*Try it:* Set down each line of the records once more, precisely, and omit the pictures.

Saved data entries:

=== Section Start ===

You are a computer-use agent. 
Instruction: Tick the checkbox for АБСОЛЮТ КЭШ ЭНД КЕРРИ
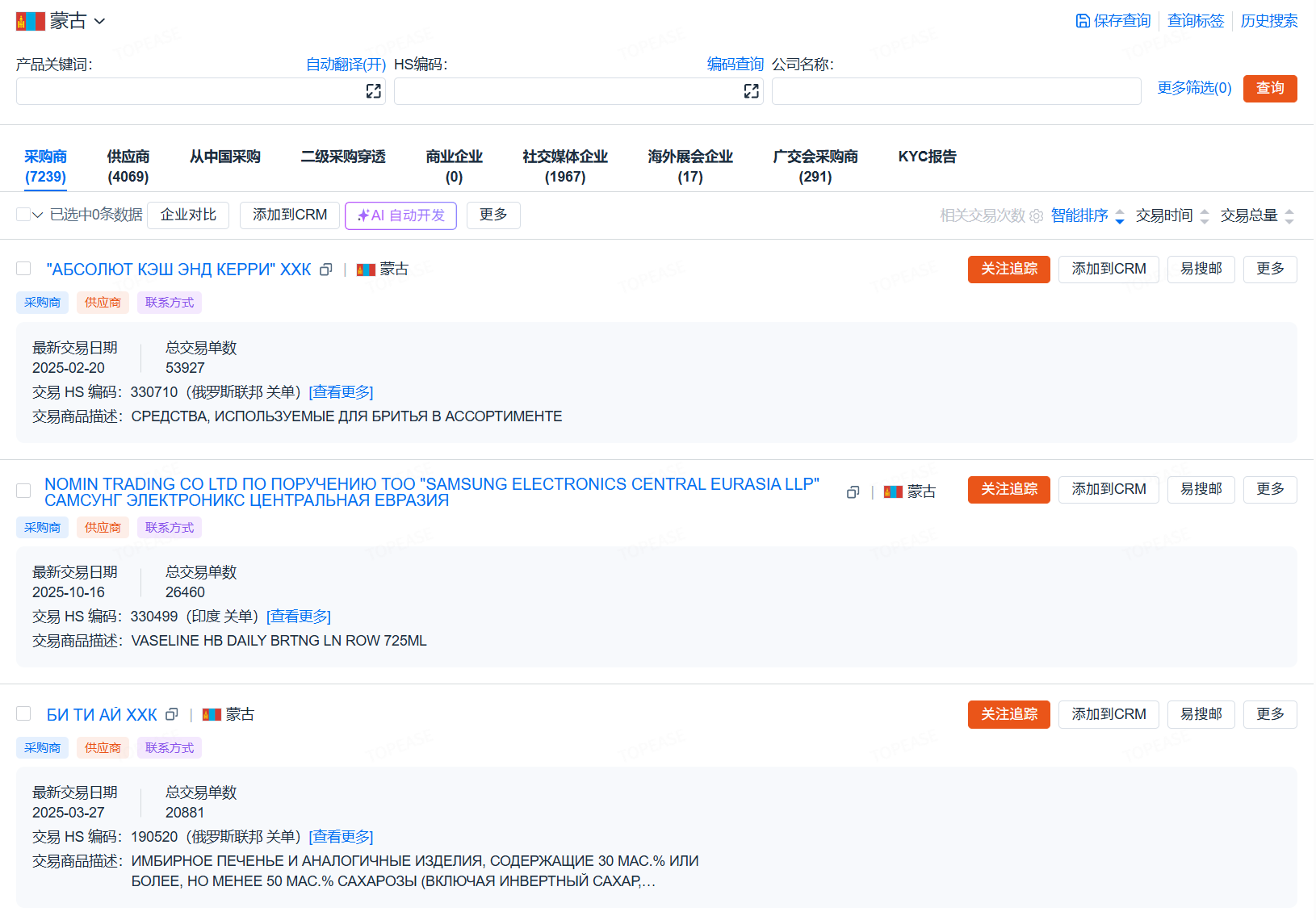point(24,269)
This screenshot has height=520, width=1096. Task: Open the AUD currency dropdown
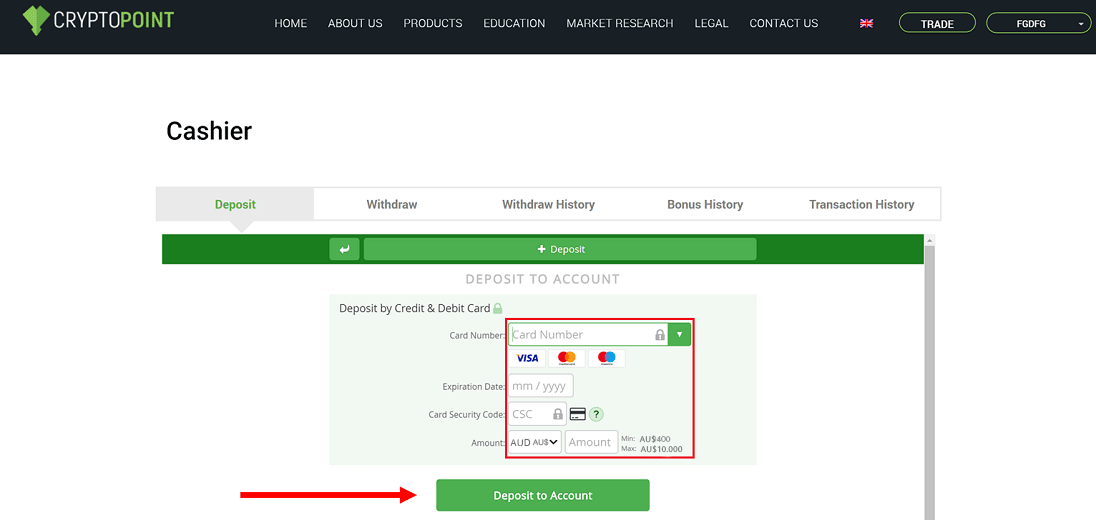534,442
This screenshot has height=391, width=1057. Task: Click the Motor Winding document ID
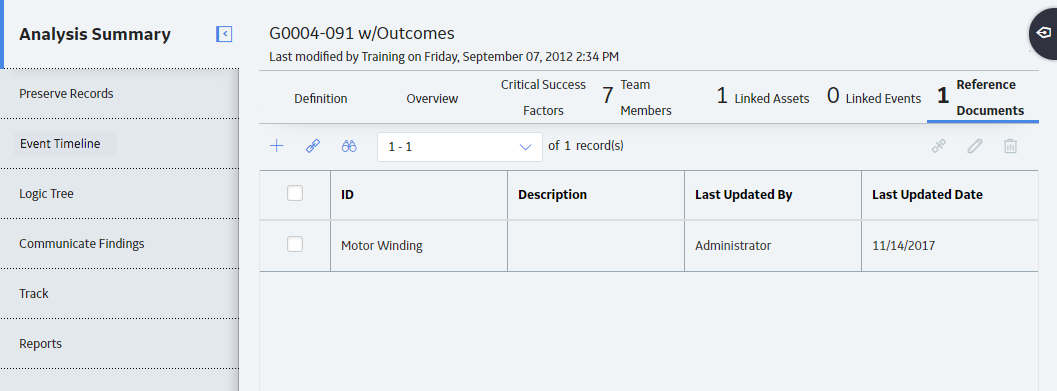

=== Section End ===

*Solution to the exercise:*
You are a computer-use agent. 
Instruction: Tick the checkbox for АБСОЛЮТ КЭШ ЭНД КЕРРИ
point(24,269)
This screenshot has height=520, width=1096. Task: Open the AUD currency dropdown
534,442
This screenshot has height=391, width=1057. Task: Click the Motor Winding document ID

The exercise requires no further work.